Расплата

Светлана Корчагина-Кирмасова
1.
Женщина тупо смотрела на нож. Он лежал на зелёном сукне стола, очень красивый с костяной ручкой и острым поблёскивающим лезвием – настоящий финский нож. Она закрыла глаза, ощущая прохладность отшлифованной стали, и вдруг внезапная мысль озарила её воспалённое сознание. Пальцы потянулись к рукояти – взмах над запястьем – и душераздирающий крик взорвал тишину.

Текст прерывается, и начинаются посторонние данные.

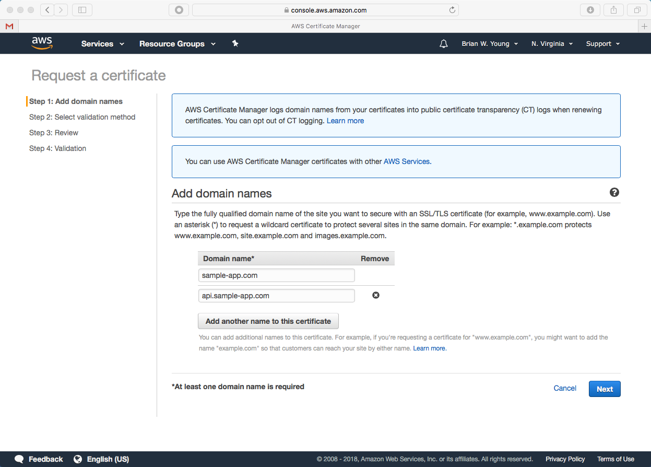Viewport: 651px width, 467px height.
Task: Click the AWS logo home icon
Action: pyautogui.click(x=42, y=43)
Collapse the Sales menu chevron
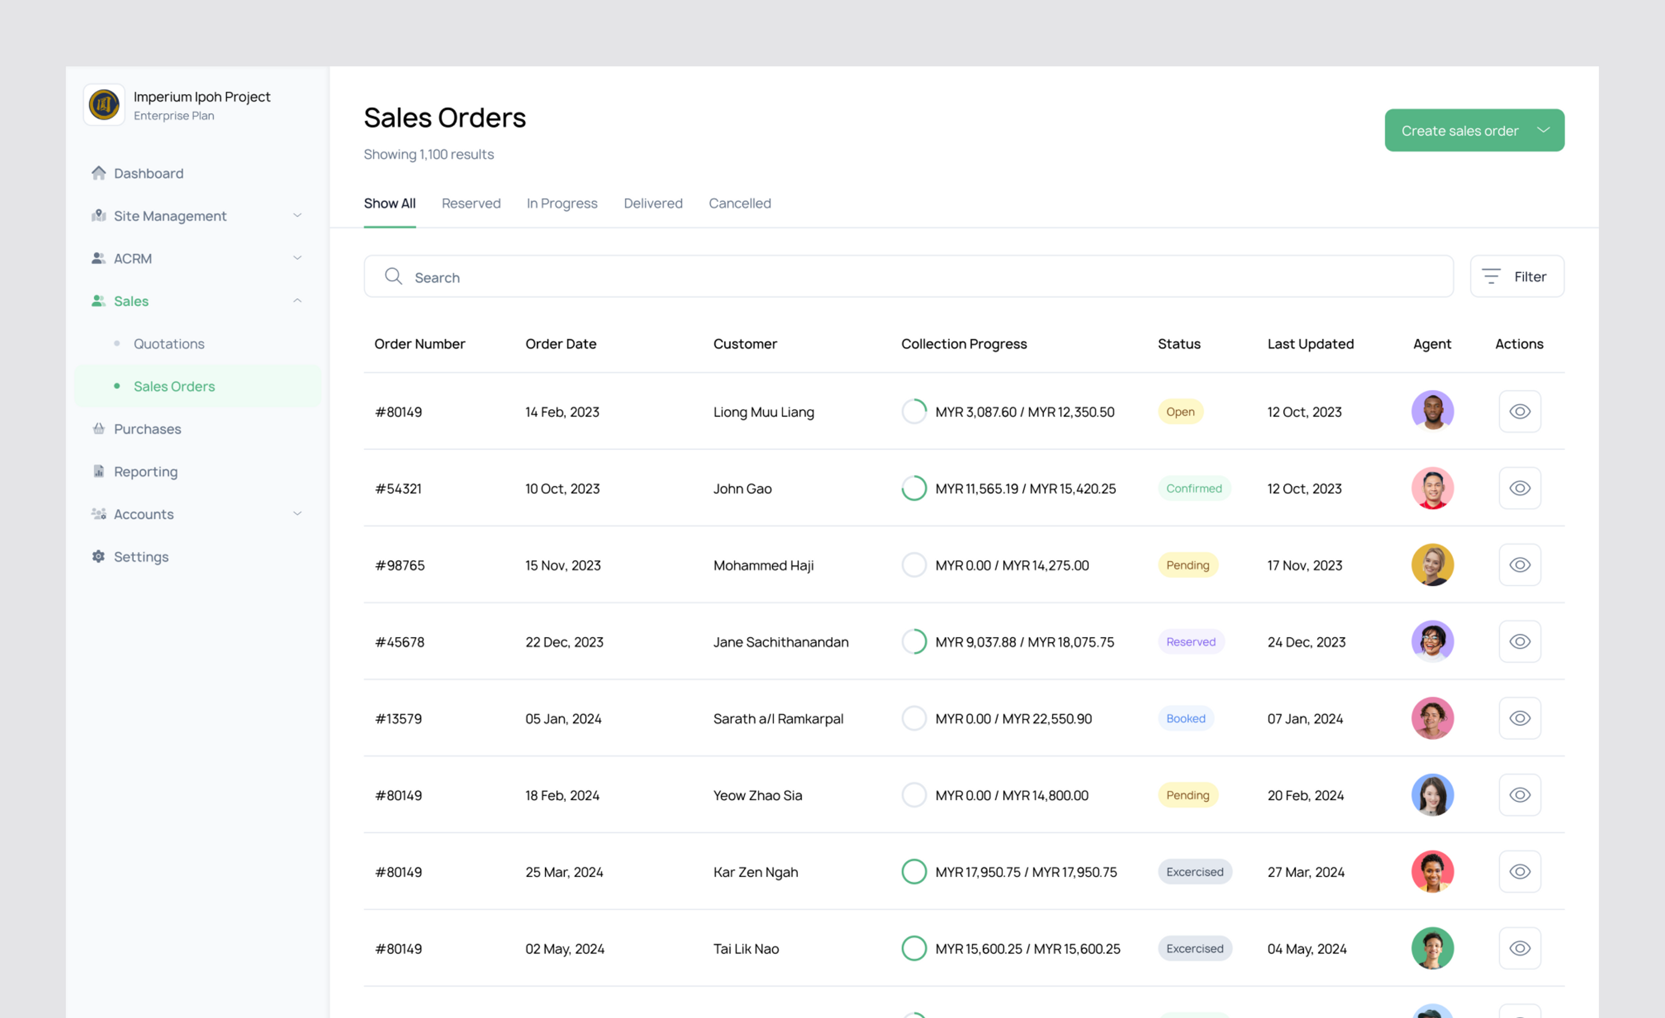Image resolution: width=1665 pixels, height=1018 pixels. [297, 301]
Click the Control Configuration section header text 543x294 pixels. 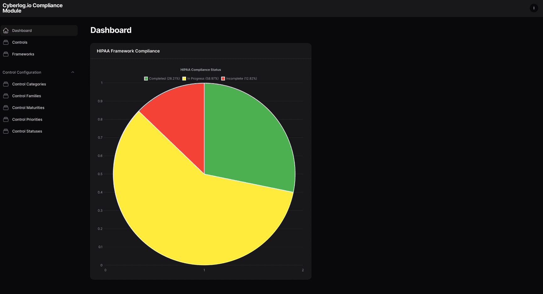[22, 72]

…Полина Ревзина поздно вышла замуж, в том возрасте, когда засидевшуюся девушку называют «старой девой». Нельзя сказать, что не было подходящей партии, предложения были и не одно. Но Полина – дочь своего отца, полковника в отставке, знала, что ей нужно в жизни. Была привлекательна, умна, занималась спортом: неплохо каталась на горных лыжах, коньках, плавала, бегала по утрам с отцом, пока он был жив.

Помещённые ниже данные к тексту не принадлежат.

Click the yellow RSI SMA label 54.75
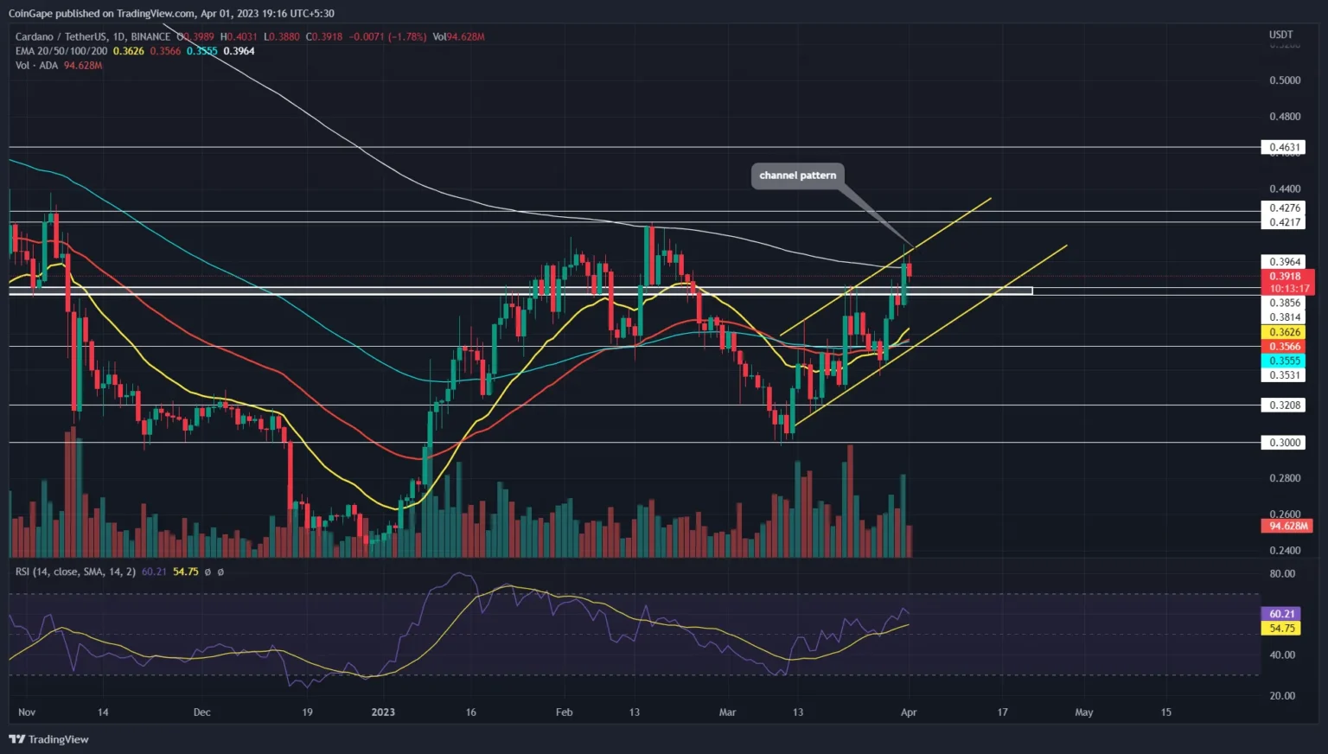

К тридцати шести годам добилась многого: окончила Тимирязевский институт, проработала пять лет главным технологом на крупном молокозаводе. Судьба подарила ей шанс, когда она собралась выйти замуж. Ей предложили обучение и стажировку во Франции по освоению производства продукции известной во всей Европе компании «Данон». Естественно, она выбрала второе. И вот, Ревзина Полина Михайловна назначена директором одного из этих предприятий в Москве. Правда и то, что именно она стояла у истоков появления «Данон» в России. Но годом раньше она познакомилась с Сергеем Зиминым – руководителем частной фирмы, охраняющей её детище. Вот тогда Полина сказала себе:
- Время пришло. Пора.
То, что Сергей был моложе её на год и прошёл обе чеченские войны, имел ранения и престарелых родителей, её не остановило.
Молодой человек оказывал ей внимание – и этого было достаточно. Свадьбы не было, они просто расписались и по настойчивой просьбе Полины, фамилию свою она не поменяла, ссылаясь на массу документов, подлежащих обмену и нехватку времени на эту процедуру. Сергей с ней согласился. Жили они на её квартире в Кузьминках.
После смерти родителей жильё на Таганке она сдавала, но кабинет отца закрыла на замок. Вот уже год, как его не стало, но она так и не смогла войти туда. Отца Полина любила больше, чем маму, за его самодисциплину, организованность и умение добиваться намеченной цели.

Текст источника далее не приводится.